[Required work]: Present each line of the entries below that holds the word "with".

*** Opening of Source material ***

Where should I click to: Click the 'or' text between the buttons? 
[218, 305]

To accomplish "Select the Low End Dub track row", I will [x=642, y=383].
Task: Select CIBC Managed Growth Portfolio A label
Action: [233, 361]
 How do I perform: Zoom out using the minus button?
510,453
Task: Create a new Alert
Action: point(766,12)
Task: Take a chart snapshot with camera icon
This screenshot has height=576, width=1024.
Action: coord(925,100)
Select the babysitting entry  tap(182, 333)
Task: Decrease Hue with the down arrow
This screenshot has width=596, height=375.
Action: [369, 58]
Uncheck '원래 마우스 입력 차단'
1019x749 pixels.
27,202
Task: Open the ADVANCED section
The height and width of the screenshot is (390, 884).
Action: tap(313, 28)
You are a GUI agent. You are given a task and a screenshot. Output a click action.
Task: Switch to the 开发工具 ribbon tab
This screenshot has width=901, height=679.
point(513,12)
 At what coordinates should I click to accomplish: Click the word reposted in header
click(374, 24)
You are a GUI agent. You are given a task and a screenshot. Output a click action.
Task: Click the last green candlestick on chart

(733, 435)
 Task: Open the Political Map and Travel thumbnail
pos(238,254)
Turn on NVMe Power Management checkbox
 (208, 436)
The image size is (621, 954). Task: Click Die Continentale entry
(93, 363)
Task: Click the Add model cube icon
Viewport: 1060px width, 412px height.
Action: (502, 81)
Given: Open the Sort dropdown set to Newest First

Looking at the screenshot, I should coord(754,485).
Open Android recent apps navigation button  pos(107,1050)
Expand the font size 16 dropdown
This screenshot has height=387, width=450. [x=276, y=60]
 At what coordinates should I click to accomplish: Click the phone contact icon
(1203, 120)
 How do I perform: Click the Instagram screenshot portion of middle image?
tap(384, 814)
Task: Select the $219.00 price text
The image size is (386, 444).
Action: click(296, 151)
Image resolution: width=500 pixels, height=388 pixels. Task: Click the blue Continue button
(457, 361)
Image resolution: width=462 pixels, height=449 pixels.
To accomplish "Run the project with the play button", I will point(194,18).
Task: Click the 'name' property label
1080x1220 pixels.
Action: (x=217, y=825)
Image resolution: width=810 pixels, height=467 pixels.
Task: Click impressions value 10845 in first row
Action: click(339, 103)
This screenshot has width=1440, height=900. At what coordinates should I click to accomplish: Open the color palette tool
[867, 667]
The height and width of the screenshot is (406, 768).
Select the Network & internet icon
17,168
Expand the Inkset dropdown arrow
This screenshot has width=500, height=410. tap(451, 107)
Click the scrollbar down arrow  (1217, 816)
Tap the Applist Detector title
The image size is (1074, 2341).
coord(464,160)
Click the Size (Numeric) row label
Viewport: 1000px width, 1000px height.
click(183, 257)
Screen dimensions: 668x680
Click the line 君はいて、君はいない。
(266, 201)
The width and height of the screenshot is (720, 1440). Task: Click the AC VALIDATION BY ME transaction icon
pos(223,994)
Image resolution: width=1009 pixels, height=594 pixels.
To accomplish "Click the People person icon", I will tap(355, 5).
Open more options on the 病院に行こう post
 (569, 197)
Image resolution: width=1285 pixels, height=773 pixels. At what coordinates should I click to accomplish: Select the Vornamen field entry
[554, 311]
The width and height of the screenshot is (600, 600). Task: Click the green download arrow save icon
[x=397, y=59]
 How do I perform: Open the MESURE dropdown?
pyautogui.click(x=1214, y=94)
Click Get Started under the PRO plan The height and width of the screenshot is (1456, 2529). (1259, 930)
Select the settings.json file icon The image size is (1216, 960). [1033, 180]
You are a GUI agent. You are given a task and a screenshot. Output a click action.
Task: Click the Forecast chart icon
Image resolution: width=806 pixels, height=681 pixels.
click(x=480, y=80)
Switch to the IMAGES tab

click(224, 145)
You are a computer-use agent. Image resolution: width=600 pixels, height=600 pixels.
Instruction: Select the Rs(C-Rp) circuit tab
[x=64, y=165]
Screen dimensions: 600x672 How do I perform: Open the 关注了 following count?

*** Close of Source material ***

[Written answer]:
Task: Take a chart snapshot with camera icon
Task: Decrease Hue with the down arrow
To accomplish "Run the project with the play button", I will point(194,18).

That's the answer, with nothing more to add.